In merito alla possibilità di contestare le scelte didattiche dell’insegnante, occorre ricordare che l’art. 33 della Costituzione della Repubblica tutela la libertà di insegnamento: le decisioni del docente su cosa e come insegnare sono inappellabili ed indiscutibili. D’altro canto, se si potesse mettere in discussione le scelte del docente, questi non potrebbe insegnare più nulla perché riceverebbe dei “veto” su qualsiasi cosa. In effetti, non occorre nasconderlo, non c’è democrazia in classe e non ci può essere.

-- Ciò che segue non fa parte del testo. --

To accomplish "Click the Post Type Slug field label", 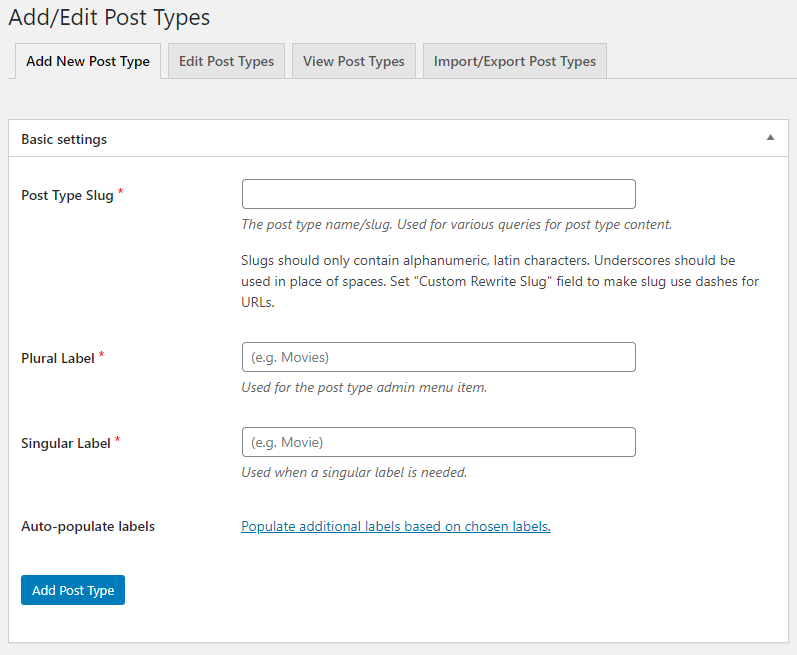I will 67,195.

L’esistenza della democrazia prevede che ci sia parità fra gli attori, ma in classe sulla cattedra abbiamo un docente vincitore di un concorso pubblico, professionista con grande esperienza lavorativa ed una cultura da diffondere, mentre sui banchi abbiamo 20 o 30 bambini che sono in classe per imparare e sono vogliosi di farlo: non c’è alcuna parità e conseguentemente non ci può essere democrazia, per cui ciò che il docente decide, per il bene della didattica, non si discute, come non si discutono tutti i progetti gratuiti cui il docente in classe decide di svolgere, in quanto ogni insegnate ha la facoltà e la libertà di decidere cosa sia meglio fare per la propria classe, in virtù della libertà di insegnamento.
D’altro canto la cultura non è sottrattiva, non si insegna nascondendo o togliendo concetti e conoscenza, ma anzi mettendo a confronto e portando nuove informazioni e nuove idee. Se imparare una lingua in più è una cosa positiva, che aiuta la comprensione della stessa propria lingua (solo un ignorante o chi sia in malafede potrebbe negarlo), la conoscenza di una civiltà, della quale sia portatore un nostro compagno di banco è un accrescimento inimmaginabile. Ma forse il fatto che proprio quel partito che si oppone al corso di romeno, sia lo stesso che ha saputo solo fare tagli a questa nostra Scuola (che ora, se vuole fare una didattica più simile a quella delle scuole private di èlite frequentate dai figli di alcuni politici, deve elemosinare fondi dai genitori) la dice lunga sul loro concetto di cultura e istruzione.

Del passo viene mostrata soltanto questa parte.